PREMIERE SIREN OF TWO CENTURIES

This story opens with the account of a deathbed scene; somewhat different from any other you may have read. It is brought in to throw a light on what heredity and careful instruction can do in molding a young mind. But don't necessarily skip it for that reason.

One day in 1630, the Sieur de L'Enclos lay dying in his great, dreary bedroom in his great, dreary Touraine castle. There was no especial tragedy about the closing of his life. He was elderly, very rich, and possessed of a record for having used, to the full, every minute of a long and exciting life.

Beside his bed stood a fifteen-year-old girl, his only daughter, Anne; affectionately nicknamed by him—and later by all Europe and still later by all history—"Ninon." She was something below medium height, plump, with a peachblow complexion, huge dark eyes, and a crown of red-gold hair. Ninon and her father had been chums, kindred spirits, from the girl's babyhood.

The dying noble opened his eyes. They rested lovingly on the daughter who had bent down to hear the whispered sounds his white lips were striving to frame. Then, with a mighty effort, De L'Enclos breathed his solemn last words of counsel to the girl—counsel intended to guide her through the future that he knew must lie before so rich and so beautiful a damsel. This was his message to her:

"Ninon—little girl of mine—in dying I have but one single regret. I regret that I did not—get more fun out of life. I warn you—daughter—do not make the terrible mistake that I have made. Live—live so that at the last you will not have the same cause for sorrow!"

So saying, the Sieur de L'Enclos bade an exemplary farewell to earth and to its lost opportunities of fun. To judge from his career as well as from his last words, one may venture the optimistic belief that he had not thrown away as many such priceless chances as he had led his daughter to believe.

Ninon, then, at fifteen, was left alone in the world. And her actions in this sad state conformed to those of the customary helpless orphan—about as closely as had her father's death speech to the customary "last words." With a shrewdness miraculous in so young a girl, she juggled her Touraine property in a series of deals that resulted in its sale at a little more than double its actual value. Rich beyond all fear of want, she settled in Paris.

It was not there or then that her love life set in. That had begun long before. As a mere child she had flashed upon her little world of Touraine as a wonder girl. The superwoman charm was hers from the first. And she retained it in all its mysterious power through the seventeenth century and into the eighteenth; men vying for her love when she was ninety.

A full year before her father died, she had met the youthful Prince de Marsillac, and had, at a glance, wholly captivated his semi-royal fancy. It was Ninon's first love affair—with a prince. She was dazzled by it just a little, she whom monarchs later could not dazzle. She was only fourteen. And in Touraine a princely admirer was a novelty.

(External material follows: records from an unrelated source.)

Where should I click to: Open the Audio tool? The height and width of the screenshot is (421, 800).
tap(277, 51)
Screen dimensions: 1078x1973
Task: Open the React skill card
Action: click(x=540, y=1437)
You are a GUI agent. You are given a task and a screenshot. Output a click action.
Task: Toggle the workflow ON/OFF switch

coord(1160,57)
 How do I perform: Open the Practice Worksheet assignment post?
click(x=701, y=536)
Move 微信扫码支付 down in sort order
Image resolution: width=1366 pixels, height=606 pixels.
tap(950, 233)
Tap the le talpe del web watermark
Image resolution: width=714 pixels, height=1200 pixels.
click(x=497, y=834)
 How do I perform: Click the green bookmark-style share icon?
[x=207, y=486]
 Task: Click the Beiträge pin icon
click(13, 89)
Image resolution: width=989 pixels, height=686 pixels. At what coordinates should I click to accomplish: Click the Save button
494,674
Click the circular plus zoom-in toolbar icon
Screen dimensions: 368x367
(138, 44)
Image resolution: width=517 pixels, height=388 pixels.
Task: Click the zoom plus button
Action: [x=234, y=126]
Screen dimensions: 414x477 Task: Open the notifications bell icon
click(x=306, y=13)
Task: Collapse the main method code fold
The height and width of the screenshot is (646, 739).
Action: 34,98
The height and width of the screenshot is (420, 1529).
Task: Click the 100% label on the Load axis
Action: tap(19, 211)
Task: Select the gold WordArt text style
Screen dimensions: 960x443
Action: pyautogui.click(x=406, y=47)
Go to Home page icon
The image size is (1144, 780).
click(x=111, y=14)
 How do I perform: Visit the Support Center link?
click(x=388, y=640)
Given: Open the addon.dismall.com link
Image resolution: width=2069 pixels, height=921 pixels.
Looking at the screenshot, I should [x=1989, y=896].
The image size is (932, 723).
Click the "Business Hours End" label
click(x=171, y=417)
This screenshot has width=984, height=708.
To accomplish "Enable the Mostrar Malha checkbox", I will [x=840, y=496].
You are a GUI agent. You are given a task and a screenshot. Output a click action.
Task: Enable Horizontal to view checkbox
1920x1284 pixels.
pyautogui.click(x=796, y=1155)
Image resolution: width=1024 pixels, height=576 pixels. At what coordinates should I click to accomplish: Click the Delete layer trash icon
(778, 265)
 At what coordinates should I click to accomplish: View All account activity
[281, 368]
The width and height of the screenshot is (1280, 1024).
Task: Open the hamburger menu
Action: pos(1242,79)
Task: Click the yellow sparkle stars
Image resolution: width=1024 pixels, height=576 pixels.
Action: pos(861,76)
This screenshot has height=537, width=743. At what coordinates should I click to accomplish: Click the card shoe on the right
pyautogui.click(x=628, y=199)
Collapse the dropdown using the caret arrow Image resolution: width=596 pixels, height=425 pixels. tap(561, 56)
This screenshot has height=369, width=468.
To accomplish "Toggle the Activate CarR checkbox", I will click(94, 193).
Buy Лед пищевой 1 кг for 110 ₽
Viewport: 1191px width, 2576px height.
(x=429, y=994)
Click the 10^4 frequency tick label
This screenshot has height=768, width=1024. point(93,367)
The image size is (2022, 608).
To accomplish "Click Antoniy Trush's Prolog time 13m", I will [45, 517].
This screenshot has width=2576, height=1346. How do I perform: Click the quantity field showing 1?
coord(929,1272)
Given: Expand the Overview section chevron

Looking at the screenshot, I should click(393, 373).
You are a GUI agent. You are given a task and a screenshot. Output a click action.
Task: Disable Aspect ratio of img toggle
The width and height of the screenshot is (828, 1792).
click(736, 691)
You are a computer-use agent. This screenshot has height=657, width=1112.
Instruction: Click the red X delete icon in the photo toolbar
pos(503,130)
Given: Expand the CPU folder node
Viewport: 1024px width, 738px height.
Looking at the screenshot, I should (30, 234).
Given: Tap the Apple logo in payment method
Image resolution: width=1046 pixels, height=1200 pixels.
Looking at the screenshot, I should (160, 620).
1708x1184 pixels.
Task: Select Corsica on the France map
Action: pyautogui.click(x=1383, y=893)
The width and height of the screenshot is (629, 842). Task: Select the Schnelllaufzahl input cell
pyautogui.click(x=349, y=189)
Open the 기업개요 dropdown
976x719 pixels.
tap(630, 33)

At Marsillac's boyish supplication, Ninon consented to elope with him. Off they started. And back to their respective homes they were brought in dire disgrace. There was all sorts of a scandal in the neighborhood. The princeling was soundly spanked and packed off to school. The Sieur de L'Enclos came in for grave popular disapproval by laughingly refusing to mete out the same stern penalties to Ninon.

To Paris, then, at sixteen, went the orphaned Ninon. Laughing at convention and at the threats of her shocked relatives, she set up housekeeping on her own account, managing the affairs of her Rive Gauche mansion with the ease of a fifty-year-old grande dame.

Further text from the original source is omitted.